◆ **TASK STATEMENT**:
Reproduce word for word the listing below, from its first line up to and including the line that contains "This screenshot has width=1080, height=486.".
*** RECORDS FOR PROCESSING
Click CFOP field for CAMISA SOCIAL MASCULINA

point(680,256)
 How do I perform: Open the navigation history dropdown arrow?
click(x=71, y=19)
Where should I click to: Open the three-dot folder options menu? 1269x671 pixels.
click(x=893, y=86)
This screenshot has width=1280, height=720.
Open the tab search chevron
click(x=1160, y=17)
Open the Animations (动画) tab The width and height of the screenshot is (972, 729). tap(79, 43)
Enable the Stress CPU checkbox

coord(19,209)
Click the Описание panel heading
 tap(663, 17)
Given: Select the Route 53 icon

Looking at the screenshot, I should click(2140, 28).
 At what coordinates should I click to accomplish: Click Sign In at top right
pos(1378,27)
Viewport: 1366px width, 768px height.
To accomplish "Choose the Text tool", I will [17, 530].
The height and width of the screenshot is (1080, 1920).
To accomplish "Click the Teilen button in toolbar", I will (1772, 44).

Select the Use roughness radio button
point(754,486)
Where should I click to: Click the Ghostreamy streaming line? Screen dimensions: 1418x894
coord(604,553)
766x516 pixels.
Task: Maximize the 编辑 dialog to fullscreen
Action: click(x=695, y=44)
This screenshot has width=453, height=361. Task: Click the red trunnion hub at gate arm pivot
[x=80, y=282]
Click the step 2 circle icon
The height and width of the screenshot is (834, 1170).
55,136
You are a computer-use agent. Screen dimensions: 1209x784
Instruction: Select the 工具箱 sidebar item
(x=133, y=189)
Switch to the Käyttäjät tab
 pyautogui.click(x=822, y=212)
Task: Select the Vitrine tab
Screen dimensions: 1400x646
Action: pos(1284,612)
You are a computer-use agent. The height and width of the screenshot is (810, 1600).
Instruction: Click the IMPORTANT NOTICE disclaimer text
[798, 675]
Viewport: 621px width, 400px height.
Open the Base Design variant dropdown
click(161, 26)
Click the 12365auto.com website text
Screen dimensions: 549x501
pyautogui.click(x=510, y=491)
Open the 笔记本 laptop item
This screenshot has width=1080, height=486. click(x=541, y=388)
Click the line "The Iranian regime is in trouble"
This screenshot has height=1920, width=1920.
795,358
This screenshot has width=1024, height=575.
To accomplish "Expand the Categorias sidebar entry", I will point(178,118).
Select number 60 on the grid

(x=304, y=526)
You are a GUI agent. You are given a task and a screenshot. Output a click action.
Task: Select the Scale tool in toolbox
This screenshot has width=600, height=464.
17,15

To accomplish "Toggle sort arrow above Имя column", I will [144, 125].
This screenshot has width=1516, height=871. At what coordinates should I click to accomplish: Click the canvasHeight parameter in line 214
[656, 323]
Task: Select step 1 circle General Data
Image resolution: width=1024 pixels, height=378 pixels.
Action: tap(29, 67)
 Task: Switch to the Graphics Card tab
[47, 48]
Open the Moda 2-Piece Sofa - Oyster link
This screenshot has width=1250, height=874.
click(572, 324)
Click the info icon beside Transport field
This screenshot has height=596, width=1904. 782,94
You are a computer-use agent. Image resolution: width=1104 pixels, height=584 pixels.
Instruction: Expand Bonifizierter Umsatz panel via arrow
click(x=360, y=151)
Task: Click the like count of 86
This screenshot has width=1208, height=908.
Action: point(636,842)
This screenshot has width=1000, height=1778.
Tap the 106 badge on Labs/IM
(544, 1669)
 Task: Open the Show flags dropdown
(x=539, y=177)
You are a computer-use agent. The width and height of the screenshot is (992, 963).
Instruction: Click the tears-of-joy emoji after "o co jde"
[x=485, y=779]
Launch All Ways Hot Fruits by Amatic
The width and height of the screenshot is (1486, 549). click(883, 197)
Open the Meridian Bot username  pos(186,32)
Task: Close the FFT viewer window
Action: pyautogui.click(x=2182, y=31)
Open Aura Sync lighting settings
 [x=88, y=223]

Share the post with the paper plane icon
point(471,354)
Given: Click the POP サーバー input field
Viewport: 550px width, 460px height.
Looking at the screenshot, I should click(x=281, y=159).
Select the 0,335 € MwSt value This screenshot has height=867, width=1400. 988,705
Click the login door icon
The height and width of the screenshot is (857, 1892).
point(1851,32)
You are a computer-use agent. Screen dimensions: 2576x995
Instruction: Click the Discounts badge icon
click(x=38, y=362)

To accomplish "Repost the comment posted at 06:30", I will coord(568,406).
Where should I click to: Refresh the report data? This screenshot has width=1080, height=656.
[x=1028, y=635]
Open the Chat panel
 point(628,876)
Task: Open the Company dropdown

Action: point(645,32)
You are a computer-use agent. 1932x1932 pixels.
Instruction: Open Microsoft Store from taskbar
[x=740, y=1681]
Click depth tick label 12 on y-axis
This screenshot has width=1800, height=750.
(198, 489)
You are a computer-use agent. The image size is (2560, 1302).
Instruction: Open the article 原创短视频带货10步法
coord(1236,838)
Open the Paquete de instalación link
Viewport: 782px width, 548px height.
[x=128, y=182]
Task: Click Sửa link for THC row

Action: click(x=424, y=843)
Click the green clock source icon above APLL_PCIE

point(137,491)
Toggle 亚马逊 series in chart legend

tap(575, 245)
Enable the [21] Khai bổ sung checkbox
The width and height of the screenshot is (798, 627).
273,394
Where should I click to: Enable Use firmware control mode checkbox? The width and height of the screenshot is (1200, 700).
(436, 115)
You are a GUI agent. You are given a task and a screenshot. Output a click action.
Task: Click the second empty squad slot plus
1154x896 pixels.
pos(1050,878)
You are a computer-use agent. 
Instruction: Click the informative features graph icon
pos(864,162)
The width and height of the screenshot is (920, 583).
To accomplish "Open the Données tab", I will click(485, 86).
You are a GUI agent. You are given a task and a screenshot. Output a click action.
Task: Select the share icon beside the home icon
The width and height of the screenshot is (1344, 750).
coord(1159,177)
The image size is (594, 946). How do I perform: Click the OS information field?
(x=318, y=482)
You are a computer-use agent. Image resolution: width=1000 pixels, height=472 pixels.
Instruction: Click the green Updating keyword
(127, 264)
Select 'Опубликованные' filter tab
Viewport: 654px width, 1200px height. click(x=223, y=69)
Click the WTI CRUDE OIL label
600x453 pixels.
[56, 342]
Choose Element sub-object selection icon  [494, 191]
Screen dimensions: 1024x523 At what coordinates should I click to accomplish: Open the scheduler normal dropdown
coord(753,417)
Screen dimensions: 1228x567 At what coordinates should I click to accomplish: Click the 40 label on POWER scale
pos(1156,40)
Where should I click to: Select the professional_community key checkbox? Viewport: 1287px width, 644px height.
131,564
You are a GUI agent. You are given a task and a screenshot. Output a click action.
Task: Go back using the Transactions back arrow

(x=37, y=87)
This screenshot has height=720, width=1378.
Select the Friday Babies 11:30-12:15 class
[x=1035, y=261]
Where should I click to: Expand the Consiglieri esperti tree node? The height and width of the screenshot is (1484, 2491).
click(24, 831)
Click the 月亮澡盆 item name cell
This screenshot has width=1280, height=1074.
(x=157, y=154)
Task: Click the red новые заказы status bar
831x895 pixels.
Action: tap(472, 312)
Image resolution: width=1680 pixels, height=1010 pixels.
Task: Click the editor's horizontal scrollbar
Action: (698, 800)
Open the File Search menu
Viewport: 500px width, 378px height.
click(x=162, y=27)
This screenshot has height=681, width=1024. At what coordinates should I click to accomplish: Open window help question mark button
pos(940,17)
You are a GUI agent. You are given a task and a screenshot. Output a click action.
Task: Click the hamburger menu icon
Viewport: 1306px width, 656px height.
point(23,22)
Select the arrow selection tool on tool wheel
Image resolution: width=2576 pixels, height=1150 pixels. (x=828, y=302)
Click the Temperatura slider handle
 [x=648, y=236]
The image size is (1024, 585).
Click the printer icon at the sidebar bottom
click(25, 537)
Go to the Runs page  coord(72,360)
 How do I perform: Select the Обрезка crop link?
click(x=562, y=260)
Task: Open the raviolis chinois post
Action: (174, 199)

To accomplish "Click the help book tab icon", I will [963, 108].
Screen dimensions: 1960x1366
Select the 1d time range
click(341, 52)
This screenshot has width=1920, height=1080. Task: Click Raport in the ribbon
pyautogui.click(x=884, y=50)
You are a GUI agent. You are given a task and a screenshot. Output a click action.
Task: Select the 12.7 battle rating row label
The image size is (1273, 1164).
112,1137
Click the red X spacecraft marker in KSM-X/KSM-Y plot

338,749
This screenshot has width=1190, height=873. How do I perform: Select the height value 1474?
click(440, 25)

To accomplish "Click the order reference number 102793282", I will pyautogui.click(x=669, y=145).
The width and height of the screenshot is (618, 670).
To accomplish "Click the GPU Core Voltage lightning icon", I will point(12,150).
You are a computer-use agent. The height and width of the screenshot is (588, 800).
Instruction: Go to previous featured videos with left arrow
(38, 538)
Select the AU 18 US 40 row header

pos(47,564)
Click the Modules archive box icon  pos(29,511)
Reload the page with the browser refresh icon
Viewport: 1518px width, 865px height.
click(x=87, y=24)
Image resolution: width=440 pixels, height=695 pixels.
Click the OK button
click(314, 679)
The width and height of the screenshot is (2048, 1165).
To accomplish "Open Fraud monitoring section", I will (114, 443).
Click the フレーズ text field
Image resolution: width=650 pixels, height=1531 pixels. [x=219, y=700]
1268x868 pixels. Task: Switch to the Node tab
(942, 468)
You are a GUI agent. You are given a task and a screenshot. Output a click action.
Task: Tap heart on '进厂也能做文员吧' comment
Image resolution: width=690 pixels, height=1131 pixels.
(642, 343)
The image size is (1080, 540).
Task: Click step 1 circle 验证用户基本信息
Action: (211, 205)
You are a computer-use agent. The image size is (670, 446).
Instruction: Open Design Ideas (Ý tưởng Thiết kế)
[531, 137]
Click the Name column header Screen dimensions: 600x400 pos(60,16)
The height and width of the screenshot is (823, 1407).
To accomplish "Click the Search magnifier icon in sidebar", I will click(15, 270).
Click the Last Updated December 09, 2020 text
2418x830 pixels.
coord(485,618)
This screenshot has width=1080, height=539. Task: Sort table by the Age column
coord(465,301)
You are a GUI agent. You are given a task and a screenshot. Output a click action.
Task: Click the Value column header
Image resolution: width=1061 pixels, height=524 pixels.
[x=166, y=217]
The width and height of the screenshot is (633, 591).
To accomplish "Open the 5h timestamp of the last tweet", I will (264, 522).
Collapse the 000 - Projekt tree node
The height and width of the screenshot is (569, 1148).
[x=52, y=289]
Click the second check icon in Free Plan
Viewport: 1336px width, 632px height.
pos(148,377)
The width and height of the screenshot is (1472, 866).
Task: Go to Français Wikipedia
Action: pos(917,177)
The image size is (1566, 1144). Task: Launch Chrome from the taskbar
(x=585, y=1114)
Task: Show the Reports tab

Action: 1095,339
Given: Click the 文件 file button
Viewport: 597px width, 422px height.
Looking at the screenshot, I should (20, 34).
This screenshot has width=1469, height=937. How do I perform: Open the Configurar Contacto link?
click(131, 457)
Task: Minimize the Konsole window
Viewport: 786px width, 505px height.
******
◆ **RIGHT ANSWER**:
Click CFOP field for CAMISA SOCIAL MASCULINA

point(680,256)
 How do I perform: Open the navigation history dropdown arrow?
click(x=71, y=19)
Where should I click to: Open the three-dot folder options menu? 1269x671 pixels.
click(x=893, y=86)
This screenshot has width=1280, height=720.
Open the tab search chevron
click(x=1160, y=17)
Open the Animations (动画) tab The width and height of the screenshot is (972, 729). tap(79, 43)
Enable the Stress CPU checkbox

coord(19,209)
Click the Описание panel heading
 tap(663, 17)
Given: Select the Route 53 icon

Looking at the screenshot, I should click(2140, 28).
 At what coordinates should I click to accomplish: Click Sign In at top right
pos(1378,27)
Viewport: 1366px width, 768px height.
To accomplish "Choose the Text tool", I will [17, 530].
The height and width of the screenshot is (1080, 1920).
To accomplish "Click the Teilen button in toolbar", I will (1772, 44).

Select the Use roughness radio button
point(754,486)
Where should I click to: Click the Ghostreamy streaming line? Screen dimensions: 1418x894
coord(604,553)
766x516 pixels.
Task: Maximize the 编辑 dialog to fullscreen
Action: click(x=695, y=44)
This screenshot has width=453, height=361. Task: Click the red trunnion hub at gate arm pivot
[x=80, y=282]
Click the step 2 circle icon
The height and width of the screenshot is (834, 1170).
55,136
You are a computer-use agent. Screen dimensions: 1209x784
Instruction: Select the 工具箱 sidebar item
(x=133, y=189)
Switch to the Käyttäjät tab
 pyautogui.click(x=822, y=212)
Task: Select the Vitrine tab
Screen dimensions: 1400x646
Action: pos(1284,612)
You are a computer-use agent. The height and width of the screenshot is (810, 1600).
Instruction: Click the IMPORTANT NOTICE disclaimer text
[798, 675]
Viewport: 621px width, 400px height.
Open the Base Design variant dropdown
click(161, 26)
Click the 12365auto.com website text
Screen dimensions: 549x501
pyautogui.click(x=510, y=491)
Open the 笔记本 laptop item
This screenshot has width=1080, height=486. click(x=541, y=388)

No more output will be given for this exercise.